BEGIN TEXT PASSAGE

BK: How should they think about the effect, the impact of the word of God on what they’re doing? As they plan, what kinds of things, what kind of values, priorities should they have in mind? Should they just read scripture between every song? Should they read scripture in the middle of the verses or project scripture. I mean, just how should they… What kind of things would you say to someone, this is how you make the word of God, all those things you were saying initially, this is how you bring that to bear on your congregation’s minds and hearts. I mean, what kinds of things come to mind?

JP: Yeah. You should answer that question. Since you’ve done this every week for…

BK: Well…

JP: Like 30 years.

BK: A long time.

JP: But, I mean, yeah. A couple of thoughts. First of all, just realizing the function of God’s Word, what God’s Word is, and how it functions in our lives. Just sort of realizing that, is the first step because, knowing all the things that go into leading a worship service and planning for a worship service, and not bad things, good things, necessary things, but there’s sound, there’s…

BK: Yeah.

JP: Musicians and there’s projection and all the different things that go into it that are important in our planning and so forth. But just realizing the most important thing that is gonna happen this morning is people hearing God’s voice through his word. Not what we say… So I can imagine, a worship leader, preparing his comments, his introductory comments, and he should. And preparing maybe transitional comments etcetera. But realizing all of those things are subordinate to God speaking. Because that’s what worship is. God reveals we respond. So I think that just sets…

BK: That’s good.

JP: That just sets the stage for… Okay, the most important thing we’re doing is allowing God, giving room for God’s Word to.

DZ: And that…

JP: The truth of God’s word.

DZ: And that truth governs what you’re doing. That’s like what I’m hearing you say, and I think that’s a far cry from what we see typically in a lot of contemporary evangelical services. That it’s my personal opinion about God’s Word. It’s my personal position about God’s Word, perceptions of God’s Word. But you’re saying, no, it’s not man centered. Remove yourself from that. He’s revealed it. We respond.

JP: Absolutely. Yeah. Well said. And so when it comes to songs, interact with this I don’t choose the songs. I critique the songs.

BK: You critique songs, yes.

DZ: Which is good.

JP: And I have opinions about songs.

BK: Oh, you do? Yes you do.

DZ: Very helpful.

JP: And I have strong opinions about some songs.

[laughter]

JP: Both good and not so good, my preference. But if I’m preparing songs, I’m thinking, alright. What realities, what truths are these songs communicating about God?

END TEXT PASSAGE

[ASSIGNMENT A] In the conversation, why does JP say that a worship leader's introductory and transitional comments are subordinate to God speaking? Answer in one to three sentences.
[ASSIGNMENT B]
Answer these questions from the conversation, one per line:
(i) What does JP call the first step?
(ii) What does JP say he does with songs instead of choosing them?
(iii) When preparing songs, what does JP think about?
[ASSIGNMENT C] Rewrite the paragraph in the conversation that begins "And that truth governs what you're doing" so that it is shorter and keeps its main points.

BEGIN SOURCE DATA

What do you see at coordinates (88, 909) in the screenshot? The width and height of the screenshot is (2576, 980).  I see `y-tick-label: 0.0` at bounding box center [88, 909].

END SOURCE DATA

[ANSWER SECTION A] JP says this because of what worship is: God reveals, and we respond. So the most important thing in a service is people hearing God's voice through his word, not what the leader says.

[ANSWER SECTION B]
(i) Realizing the function of God's Word: what it is and how it functions in our lives.
(ii) He critiques them.
(iii) What realities and truths the songs communicate about God.

[ANSWER SECTION C] DZ says the truth of God's Word should govern what is done in worship. He sees this as very different from many contemporary evangelical services, which rest on personal opinions, positions, and perceptions about God's Word. Worship is not man-centered: God has revealed, and we respond.